日本さばける塾 in 三番瀬を取材!魚をさばいて海の大切さを伝えるプロジェクトとは?

今回は、日本財団の「海と日本プロジェクト」の一環である、「日本さばける塾 in 三番瀬」を取材させて頂きました。

  • 海に関わる環境問題に興味のある方
  • 日本財団の取り組みについて知りたい方
  • 子供たちに海の大切さを伝えるイベントを企画している方

はぜひ読んでいただけたらと思います!

目次

日本さばける塾・日本さばけるプロジェクトとは?

日本さばける塾とは、全国各地で「魚をさばく」体験を提供しながら、海に関する社会問題を伝えていく活動です。主催は「一般社団法人 海のごちそう推進機構」、共催として「日本財団 海と日本プロジェクト」が行っています。

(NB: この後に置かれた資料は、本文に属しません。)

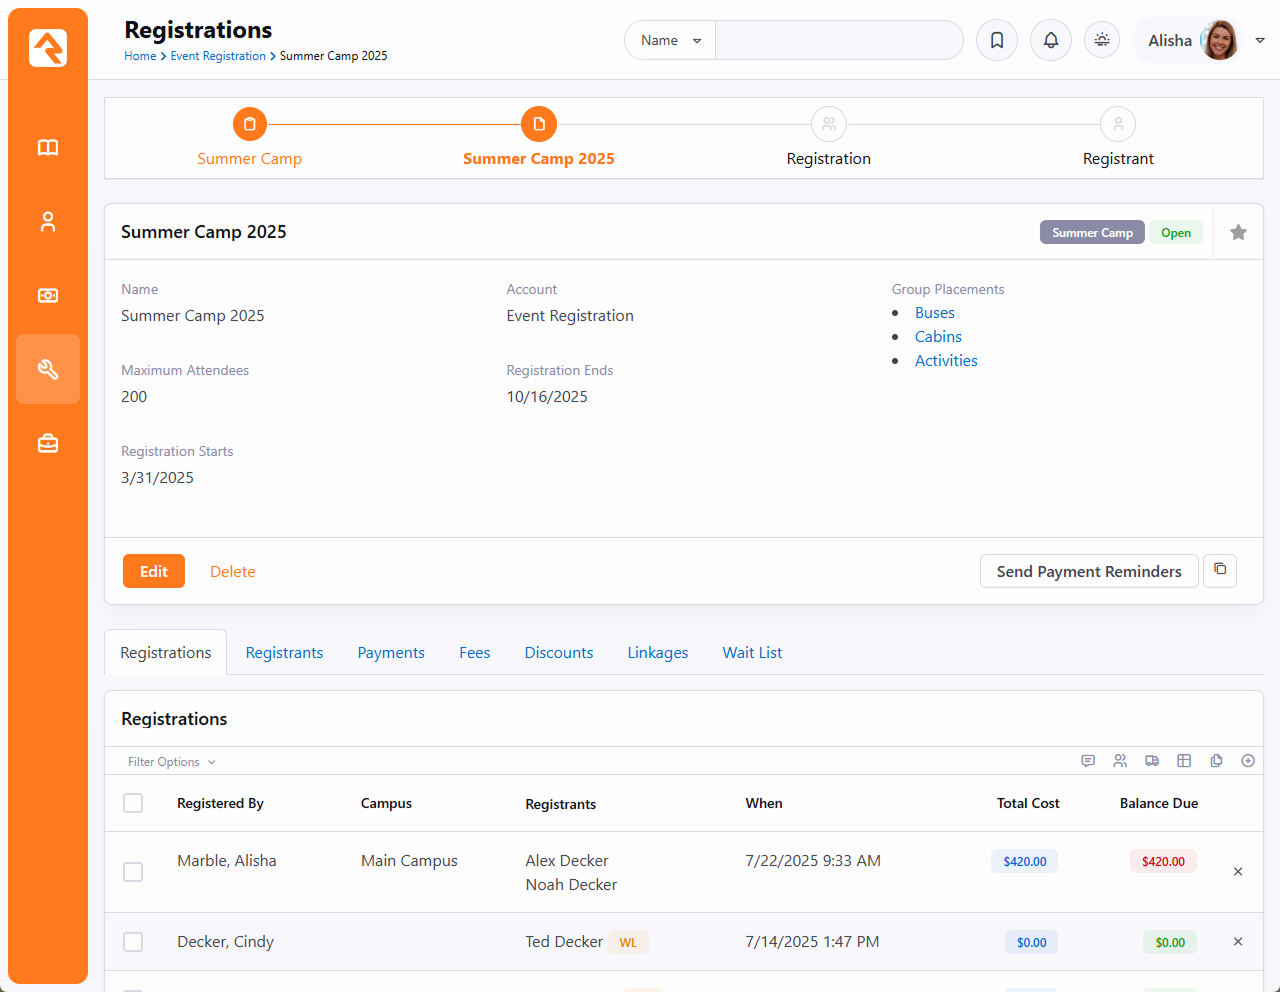The width and height of the screenshot is (1280, 992).
Task: Favorite Summer Camp 2025 with the star icon
Action: 1238,232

日本さばける塾では、日本各地で小学生を対象にして、これらの講座を実施しています。

  1. 海洋問題や海に住む生き物についての動画を見て、海の大切さを学ぶ
  2. 魚をさばくプロと一緒に実際に魚をさばき、命の大切さを学びつつ魚をさばく技術を継承する
  3. 地域の専門家の方から、地元の海の歴史や食文化を学ぶ

日本さばけるプロジェクトでは、日本さばける塾の他に、

  • プロの料理人が魚をさばく方法を教えるYoutubeチャンネル「さばけるチャンネル」
  • 魚をさばける人を増やす、SNSキャンペーン企画の実施

などを実施しています。魚をさばく技術を伝承するとともに、海洋問題に関する情報を発信し、海を守る人を増やすことを目的としています。

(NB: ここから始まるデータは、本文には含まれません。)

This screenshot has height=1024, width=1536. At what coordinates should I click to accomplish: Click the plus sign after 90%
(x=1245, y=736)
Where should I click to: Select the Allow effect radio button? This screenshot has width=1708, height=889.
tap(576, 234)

三番瀬とは?東京湾屈指の生態系を育む、1800haの広大な干潟

今回、日本さばける塾を行う「三番瀬(さんばんぜ)」は、千葉県船橋市・習志野市・市川市・浦安市にまたがる広大な干潟です。三番瀬の広さは約1800ha、小学校約1800個分に相当します。江戸時代には「御菜浦(おさいのうら)」と呼ばれ、ここで獲れた魚を将軍に献上する役目を果たしていた場所でもあります。

船橋から見た三番瀬の風景。奥には葛西の観覧車が見える。

三番瀬には、コメツキガニやオサガニ、ゴカイ、ヤドカリ、アラムシロ、ハゼ、アサリなど、139種類の底生生物が生息していると言われています。また、浅瀬ではスズキやカレイ、マハゼなど47種類の魚類が生息しているそうです。

これらの豊かな干潟のおかげで、船橋市では年間364トンのアサリが獲れるそうです。また、スズキの漁獲量は全国1位で、年間830トンも船橋市で漁獲されるそうです。

さらに、これらの豊かな干潟は、ユリカモメやスズガモ、ハマシギなどの水鳥たちの憩いの場にもなっています。特にミヤコドリは、日本に飛来する約半数が三番瀬に生息していると言われています。

今回は、生態系豊かな三番瀬の「ふなばし三番瀬環境学習館」にて、「日本さばける塾 in 三番瀬」を実施されました。

日本さばける塾 in 三番瀬を取材!体験型で海を学ぶプログラムとは?

「日本さばける塾 in 三番瀬」は、2023年8月27日(日)10:00 ~ 14:00に、ふなばし三番瀬環境学習館にて実施されました。主催は「一般社団法人 海のごちそう推進機構」「有限会社ディーポ」、共催は「日本財団 海と日本プロジェクト」、協力は「ふなばし三番瀬環境学習館」「株式会社アノニギワイ」となっています。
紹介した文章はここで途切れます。